By: Sally Aquire - Updated: 22 Dec 2014 | comments*Discuss
Can Sport Trigger Ocd?

Experts are not entirely sure why some people are more likely to develop OCD, but genetics and stress have both been strongly linked as factors. Even an activity as innocent as playing sport can trigger OCD symptoms or worsen existing symptoms, especially if it is of the competitive variety. This does not necessarily happen to all OCD sufferers who participate in competition sports, but it is one of the reasons why many OCD sufferers stop taking part in sport.

How Can Sport Affect OCD?

Given that OCD is a form of anxiety disorder, it is not particularly surprising that existing OCD symptoms tend to get worse during periods of stress.

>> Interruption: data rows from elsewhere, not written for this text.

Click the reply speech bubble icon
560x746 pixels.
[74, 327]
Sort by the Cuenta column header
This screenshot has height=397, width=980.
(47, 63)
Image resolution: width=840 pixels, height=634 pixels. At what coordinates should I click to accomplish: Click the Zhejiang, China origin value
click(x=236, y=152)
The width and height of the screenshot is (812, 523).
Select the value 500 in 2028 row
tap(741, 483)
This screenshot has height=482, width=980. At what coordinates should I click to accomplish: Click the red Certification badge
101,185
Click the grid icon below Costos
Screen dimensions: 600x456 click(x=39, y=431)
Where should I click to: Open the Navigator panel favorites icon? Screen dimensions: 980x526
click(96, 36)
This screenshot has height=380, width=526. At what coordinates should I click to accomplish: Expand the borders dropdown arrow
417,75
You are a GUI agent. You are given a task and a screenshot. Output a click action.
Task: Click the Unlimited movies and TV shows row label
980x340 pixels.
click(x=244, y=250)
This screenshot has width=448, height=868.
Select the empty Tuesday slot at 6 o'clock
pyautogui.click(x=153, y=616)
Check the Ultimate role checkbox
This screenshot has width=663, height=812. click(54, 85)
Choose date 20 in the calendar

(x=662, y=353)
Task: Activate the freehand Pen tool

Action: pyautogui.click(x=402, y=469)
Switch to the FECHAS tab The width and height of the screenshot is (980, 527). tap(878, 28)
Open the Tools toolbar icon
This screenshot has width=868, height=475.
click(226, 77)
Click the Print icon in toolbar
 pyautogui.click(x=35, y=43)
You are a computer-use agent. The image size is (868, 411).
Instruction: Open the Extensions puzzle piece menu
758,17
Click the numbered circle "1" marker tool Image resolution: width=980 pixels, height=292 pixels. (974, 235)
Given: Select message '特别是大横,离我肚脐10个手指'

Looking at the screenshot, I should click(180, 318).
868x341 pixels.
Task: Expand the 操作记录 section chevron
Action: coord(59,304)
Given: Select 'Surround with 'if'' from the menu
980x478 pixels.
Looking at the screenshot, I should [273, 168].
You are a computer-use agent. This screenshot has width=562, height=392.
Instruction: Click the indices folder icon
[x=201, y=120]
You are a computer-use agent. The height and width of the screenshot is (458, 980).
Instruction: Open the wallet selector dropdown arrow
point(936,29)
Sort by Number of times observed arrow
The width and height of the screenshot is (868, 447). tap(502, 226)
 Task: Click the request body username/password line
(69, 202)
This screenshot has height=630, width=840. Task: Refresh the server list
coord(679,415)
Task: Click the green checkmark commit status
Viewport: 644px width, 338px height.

For many people involved in competitive sports, stress is inevitable during the build-up to sporting competitions. While many people can probably push their nerves aside or at least cope with them, OCD sufferers will often find that their symptoms escalate during this period. For some, this will only be a temporary matter, but it is common for this to become a more permanent situation that ultimately affects their sporting abilities.

Invariably this creates further distress and anxiety, which sets off a vicious circle. Because of this, many OCD sufferers stop taking part in competitive sports in an attempt to regain control.


As is common for OCD sufferers, obsessions and compulsions can come out of the blue. Tennis players in particular tend to be fairly superstitious, and many have certain rituals that they like to go through before, during and after matches. For example, Rafael Nadal, is noted for the length of time that he spends lining up his water bottles by the side of his chair before the warm-up starts. In many cases, there appears to be a fine line between superstitions and full-blown OCD compulsions, but the main difference between the two in sporting terms is the fact that most tennis players are not experiencing significant anxiety while performing their rituals.

For tennis players with OCD, it can go far beyond mere superstitions. If a tennis player does not successfully complete his or her ritual before the match, they can easily convince themselves through intrusive thoughts or images that this will leave them unable to play well. Because of the anxiety caused by “failing” to complete the pre-match routine, this is likely to actually be the case.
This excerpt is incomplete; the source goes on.